YOUR TASK: Count the lines in the items below that contain the word "live". Reply with the number alone.

(Collected data entries)
--- Start ---

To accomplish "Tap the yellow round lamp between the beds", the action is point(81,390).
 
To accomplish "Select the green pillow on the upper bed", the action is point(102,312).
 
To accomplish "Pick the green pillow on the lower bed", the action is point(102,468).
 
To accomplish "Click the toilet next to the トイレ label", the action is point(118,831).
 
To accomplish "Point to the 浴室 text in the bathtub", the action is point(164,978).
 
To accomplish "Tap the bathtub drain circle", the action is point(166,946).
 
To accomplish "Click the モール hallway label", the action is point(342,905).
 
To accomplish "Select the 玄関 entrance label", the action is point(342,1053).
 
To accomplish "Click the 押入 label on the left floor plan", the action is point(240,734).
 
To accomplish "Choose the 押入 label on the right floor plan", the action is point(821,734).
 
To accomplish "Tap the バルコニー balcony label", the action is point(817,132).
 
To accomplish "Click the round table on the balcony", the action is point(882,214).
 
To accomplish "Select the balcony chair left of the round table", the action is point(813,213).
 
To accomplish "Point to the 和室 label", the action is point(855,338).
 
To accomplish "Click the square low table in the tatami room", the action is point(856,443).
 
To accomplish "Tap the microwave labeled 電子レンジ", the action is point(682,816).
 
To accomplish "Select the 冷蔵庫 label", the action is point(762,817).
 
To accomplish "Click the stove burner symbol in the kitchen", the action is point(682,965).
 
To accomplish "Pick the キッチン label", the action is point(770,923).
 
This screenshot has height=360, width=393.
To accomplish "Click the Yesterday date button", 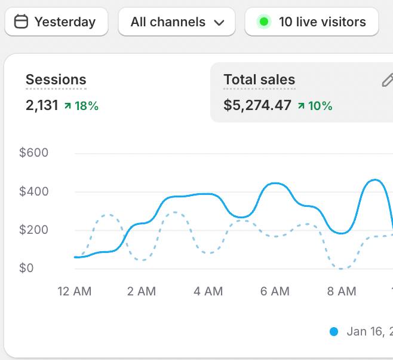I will (x=56, y=22).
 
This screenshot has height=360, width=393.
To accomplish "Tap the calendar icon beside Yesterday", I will (x=21, y=22).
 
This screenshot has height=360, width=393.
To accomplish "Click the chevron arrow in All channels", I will (x=219, y=23).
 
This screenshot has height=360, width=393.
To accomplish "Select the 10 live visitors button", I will (x=311, y=22).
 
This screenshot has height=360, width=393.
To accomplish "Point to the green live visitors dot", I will (x=264, y=22).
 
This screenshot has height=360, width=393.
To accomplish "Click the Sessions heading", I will (x=56, y=80).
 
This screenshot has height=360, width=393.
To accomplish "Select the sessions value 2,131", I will (x=42, y=106).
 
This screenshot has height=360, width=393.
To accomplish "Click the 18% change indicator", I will (x=81, y=106).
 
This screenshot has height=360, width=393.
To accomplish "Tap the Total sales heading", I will (x=259, y=80).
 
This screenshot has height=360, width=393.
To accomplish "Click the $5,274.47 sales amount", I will (x=257, y=106).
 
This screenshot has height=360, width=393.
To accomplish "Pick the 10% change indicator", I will (x=315, y=106).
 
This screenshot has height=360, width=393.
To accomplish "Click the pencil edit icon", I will (x=387, y=80).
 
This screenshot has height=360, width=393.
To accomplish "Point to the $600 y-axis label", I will (x=34, y=153).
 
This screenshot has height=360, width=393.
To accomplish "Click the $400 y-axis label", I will (x=34, y=192).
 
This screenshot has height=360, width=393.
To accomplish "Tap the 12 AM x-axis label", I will (x=75, y=292).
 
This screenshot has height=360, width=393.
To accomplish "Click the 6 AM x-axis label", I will (x=275, y=292).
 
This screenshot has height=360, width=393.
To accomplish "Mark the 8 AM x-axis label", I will (x=342, y=292).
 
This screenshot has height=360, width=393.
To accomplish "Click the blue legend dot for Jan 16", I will (x=333, y=331).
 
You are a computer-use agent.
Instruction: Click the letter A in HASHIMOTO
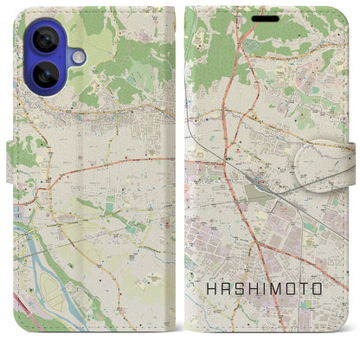click(225, 287)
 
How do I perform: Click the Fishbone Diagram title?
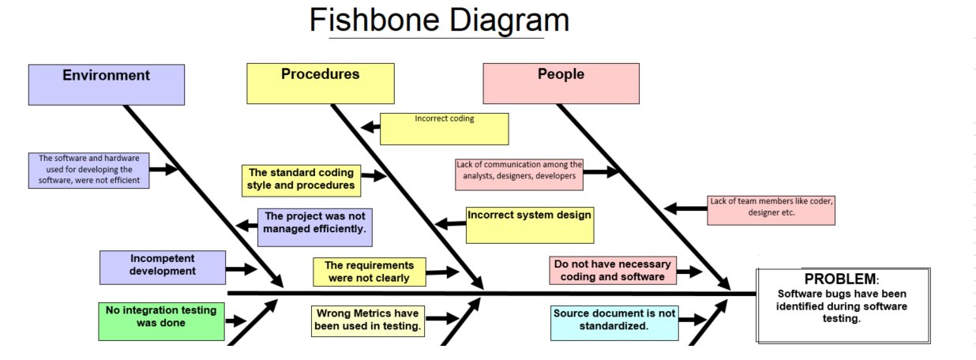438,20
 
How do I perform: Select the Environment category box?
106,84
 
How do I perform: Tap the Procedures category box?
320,84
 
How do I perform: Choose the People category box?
561,84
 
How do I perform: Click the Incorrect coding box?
444,129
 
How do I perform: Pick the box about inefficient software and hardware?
89,170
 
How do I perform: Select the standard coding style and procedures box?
301,180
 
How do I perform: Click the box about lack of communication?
519,174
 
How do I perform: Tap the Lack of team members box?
771,210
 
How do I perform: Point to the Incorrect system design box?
528,225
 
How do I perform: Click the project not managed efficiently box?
315,227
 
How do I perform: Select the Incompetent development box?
163,267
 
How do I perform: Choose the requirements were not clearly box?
369,272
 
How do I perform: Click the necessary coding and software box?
613,270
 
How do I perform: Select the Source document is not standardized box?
614,323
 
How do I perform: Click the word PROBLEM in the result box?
840,279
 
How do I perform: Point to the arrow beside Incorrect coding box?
370,127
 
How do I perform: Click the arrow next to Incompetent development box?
241,269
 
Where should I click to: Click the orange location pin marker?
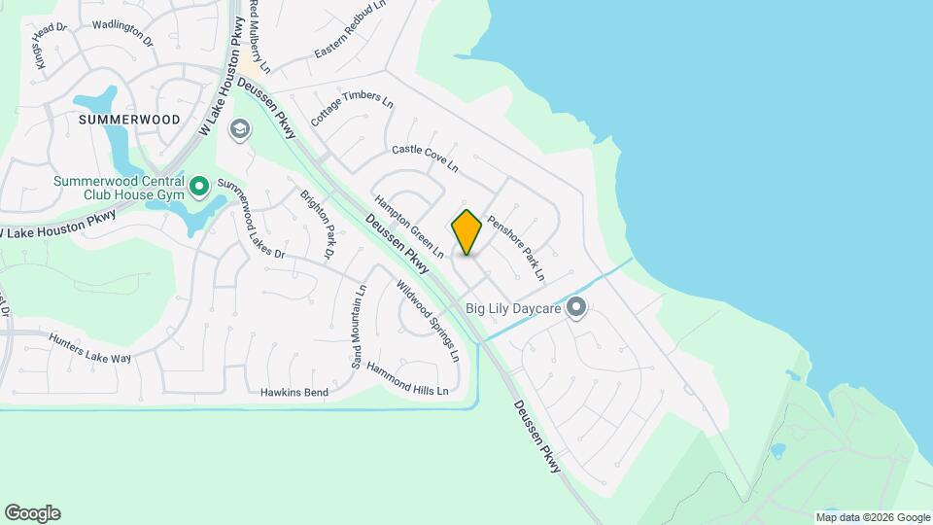(x=466, y=232)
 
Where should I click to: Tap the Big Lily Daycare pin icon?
(x=576, y=309)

--- End ---

OUTPUT BELOW: 2